The most common way that people use packages nowadays is by adding a packages.lisp or package.lisp file. This file is usually the first file to be loaded and define the packages that the other files use. This approach has worked for many projects. However, when packages become larger, it requires discipline to manage the dependencies between the files.

An alternative approach to the definition of packages is named one package per file. As the name suggests, it consists in starting every file with a defpackage. Because dependencies between packages are explicit and every file has a unique package, the dependencies between the files can be inferred.

This style of programming was introduced a few years ago by faslpath and quick-build. But recently, the de facto standard Common Lisp build system ASDF3 added support for it with the asdf-package-system extension. As a consequence, now it is easier than ever to use it.

So, stay with me for the next minutes and you will learn how to use this new approach in your projects. I hope you find it useful.

### How to use it

First of all, we have to enable the asdf-package-system extension on our system. We will work on a system named project as definition follows

(asdf:defsystem :project
:name "My Project"
:version "0.0.1"
:class :package-inferred-system
:defsystem-depends-on (:asdf-package-system)
:depends-on (:project/addons))

This defines a correspondence between systems, packages and files. A system project/foo/bar refers the file foo/bar.lisp, which have to provide a package project/foo/bar, and whose used and imported packages refer to systems of the same name.

For example, as the system project depends on project/addons, the file addons.lisp must be loaded first. The content of addons.lisp starts with:

(defpackage :project/addons
(:use :common-lisp :project/core)
(:import-from :cl-ppcre))

(cl-ppcre:scan-to-strings "h.*o" (hello))

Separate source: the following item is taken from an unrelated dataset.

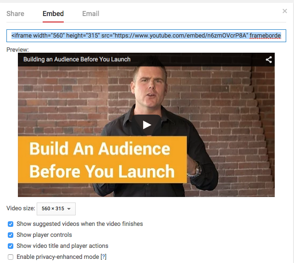Click the Show suggested videos label text
This screenshot has height=263, width=294.
click(80, 224)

Note that it uses the package project/core and "import" the cl-ppcre one. Therefore, ASDF will infer that it depends on both the systems cl-ppcre and project/core, so they must be loaded first. But remember, the system project/core refers to the file core.lisp:

(defpackage :project/core
(:use :common-lisp)
(:export #:hello))

(in-package :project/core)

(defun hello ()
"Hello!")

And that is all. This file has no external dependencies. Then, if we try to load our system

(asdf:load-system "project")


the systems and files core.lisp, cl-ppcre and addons.lisp will be loaded in the proper order.

### Integration with other systems

What if we use a package but the system that provides such a package has not the same (downcased) name? For example, the system closer-mop provides a package named c2cl. In order to let ASDF know how to find the system for a package, we can call the function register-system-packages with the name of the systems and the packages it provides as argument. In our case, we would include the following in our project.asd:

(register-system-packages :closer-mop '(:c2cl))


### A Last Trick

Most of the time we want to export a single package with all the symbols from the "subpackages". This can be done very easily if you use the UIOP library shipped with ASDF. For example, let us define a file named all.lisp in our example like:

(uiop/package:define-package :project/all
(:nickname :project)
(:use-reexport :project/core :project/addons))

Now, the system project/all depends on both project/core and project/addons, and it will reexport the symbols into a :project package.